**Task brief:** Using the records below, output the stretch that opens with the line containing "This screenshot has height=1194, width=908." and closes with the line containing "Task: Open the 15s refresh interval dropdown", exactly and including both lines, with nothing more.

**Records contained in a dataset:**
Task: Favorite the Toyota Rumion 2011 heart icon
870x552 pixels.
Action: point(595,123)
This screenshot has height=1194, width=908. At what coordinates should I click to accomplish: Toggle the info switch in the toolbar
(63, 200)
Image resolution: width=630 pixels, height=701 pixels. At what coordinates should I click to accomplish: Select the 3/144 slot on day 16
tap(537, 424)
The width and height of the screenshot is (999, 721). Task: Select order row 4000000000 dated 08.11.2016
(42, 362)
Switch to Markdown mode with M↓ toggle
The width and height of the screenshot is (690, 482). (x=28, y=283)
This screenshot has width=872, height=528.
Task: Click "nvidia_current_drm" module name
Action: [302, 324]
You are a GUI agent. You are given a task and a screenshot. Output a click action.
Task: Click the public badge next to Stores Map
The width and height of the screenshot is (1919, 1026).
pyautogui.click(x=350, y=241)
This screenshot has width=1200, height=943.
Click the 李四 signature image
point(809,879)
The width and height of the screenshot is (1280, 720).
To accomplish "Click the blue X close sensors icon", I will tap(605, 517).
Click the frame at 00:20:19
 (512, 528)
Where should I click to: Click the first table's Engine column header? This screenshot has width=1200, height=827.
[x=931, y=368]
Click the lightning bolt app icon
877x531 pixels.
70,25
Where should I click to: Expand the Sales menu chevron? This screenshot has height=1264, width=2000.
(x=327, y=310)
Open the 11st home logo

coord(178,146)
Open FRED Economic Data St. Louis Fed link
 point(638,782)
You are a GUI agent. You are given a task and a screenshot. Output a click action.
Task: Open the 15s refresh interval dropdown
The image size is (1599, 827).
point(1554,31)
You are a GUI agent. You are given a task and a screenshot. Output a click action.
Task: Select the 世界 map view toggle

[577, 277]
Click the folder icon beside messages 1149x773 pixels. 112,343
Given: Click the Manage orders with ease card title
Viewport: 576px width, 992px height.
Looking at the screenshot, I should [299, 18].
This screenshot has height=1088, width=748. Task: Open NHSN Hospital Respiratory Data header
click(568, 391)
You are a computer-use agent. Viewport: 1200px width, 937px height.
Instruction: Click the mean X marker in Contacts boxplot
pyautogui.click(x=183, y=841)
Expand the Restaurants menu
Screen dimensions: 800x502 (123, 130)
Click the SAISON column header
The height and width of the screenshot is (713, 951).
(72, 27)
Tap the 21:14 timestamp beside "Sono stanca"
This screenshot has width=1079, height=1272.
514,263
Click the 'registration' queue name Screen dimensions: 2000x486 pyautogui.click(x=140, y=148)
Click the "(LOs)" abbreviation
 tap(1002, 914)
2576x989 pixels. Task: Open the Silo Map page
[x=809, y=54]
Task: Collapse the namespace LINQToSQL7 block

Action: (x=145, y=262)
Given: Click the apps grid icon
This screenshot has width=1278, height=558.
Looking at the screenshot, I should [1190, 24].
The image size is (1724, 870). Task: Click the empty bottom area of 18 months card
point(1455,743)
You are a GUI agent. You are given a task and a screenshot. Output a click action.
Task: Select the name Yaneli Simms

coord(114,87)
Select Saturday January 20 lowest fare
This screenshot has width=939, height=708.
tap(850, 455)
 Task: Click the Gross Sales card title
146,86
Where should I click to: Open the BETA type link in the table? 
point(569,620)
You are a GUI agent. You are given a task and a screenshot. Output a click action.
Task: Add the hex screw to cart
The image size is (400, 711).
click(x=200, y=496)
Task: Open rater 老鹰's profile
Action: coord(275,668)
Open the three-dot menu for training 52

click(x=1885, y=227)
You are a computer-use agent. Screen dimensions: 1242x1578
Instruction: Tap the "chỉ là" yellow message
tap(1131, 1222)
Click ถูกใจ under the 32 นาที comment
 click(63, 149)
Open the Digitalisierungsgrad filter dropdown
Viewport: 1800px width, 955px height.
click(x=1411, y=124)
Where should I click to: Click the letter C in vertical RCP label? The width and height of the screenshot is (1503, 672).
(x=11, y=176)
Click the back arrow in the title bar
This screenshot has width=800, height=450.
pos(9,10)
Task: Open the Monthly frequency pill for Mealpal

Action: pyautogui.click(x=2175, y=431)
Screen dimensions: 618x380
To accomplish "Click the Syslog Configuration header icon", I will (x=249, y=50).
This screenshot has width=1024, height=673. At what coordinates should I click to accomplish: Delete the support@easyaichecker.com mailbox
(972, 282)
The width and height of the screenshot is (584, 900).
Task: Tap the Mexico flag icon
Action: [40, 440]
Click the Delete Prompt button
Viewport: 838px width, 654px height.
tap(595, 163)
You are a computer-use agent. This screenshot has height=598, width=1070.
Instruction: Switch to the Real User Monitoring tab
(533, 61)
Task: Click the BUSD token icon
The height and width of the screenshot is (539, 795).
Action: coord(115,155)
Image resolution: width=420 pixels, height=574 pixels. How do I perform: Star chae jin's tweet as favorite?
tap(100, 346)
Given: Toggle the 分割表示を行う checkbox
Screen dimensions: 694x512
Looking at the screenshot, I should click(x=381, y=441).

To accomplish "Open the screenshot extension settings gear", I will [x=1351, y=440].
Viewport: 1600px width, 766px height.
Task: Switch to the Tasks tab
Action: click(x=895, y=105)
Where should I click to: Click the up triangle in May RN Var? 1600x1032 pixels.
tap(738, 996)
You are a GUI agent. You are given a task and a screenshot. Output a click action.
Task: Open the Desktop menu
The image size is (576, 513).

**Response to the exercise:**
This screenshot has height=1194, width=908. At what coordinates should I click to accomplish: Toggle the info switch in the toolbar
(63, 200)
Image resolution: width=630 pixels, height=701 pixels. At what coordinates should I click to accomplish: Select the 3/144 slot on day 16
tap(537, 424)
The width and height of the screenshot is (999, 721). Task: Select order row 4000000000 dated 08.11.2016
(42, 362)
Switch to Markdown mode with M↓ toggle
The width and height of the screenshot is (690, 482). (x=28, y=283)
This screenshot has width=872, height=528.
Task: Click "nvidia_current_drm" module name
Action: [302, 324]
You are a GUI agent. You are given a task and a screenshot. Output a click action.
Task: Click the public badge next to Stores Map
The width and height of the screenshot is (1919, 1026).
pyautogui.click(x=350, y=241)
This screenshot has width=1200, height=943.
Click the 李四 signature image
point(809,879)
The width and height of the screenshot is (1280, 720).
To accomplish "Click the blue X close sensors icon", I will tap(605, 517).
Click the frame at 00:20:19
 (512, 528)
Where should I click to: Click the first table's Engine column header? This screenshot has width=1200, height=827.
[x=931, y=368]
Click the lightning bolt app icon
877x531 pixels.
70,25
Where should I click to: Expand the Sales menu chevron? This screenshot has height=1264, width=2000.
(x=327, y=310)
Open the 11st home logo

coord(178,146)
Open FRED Economic Data St. Louis Fed link
 point(638,782)
You are a GUI agent. You are given a task and a screenshot. Output a click action.
Task: Open the 15s refresh interval dropdown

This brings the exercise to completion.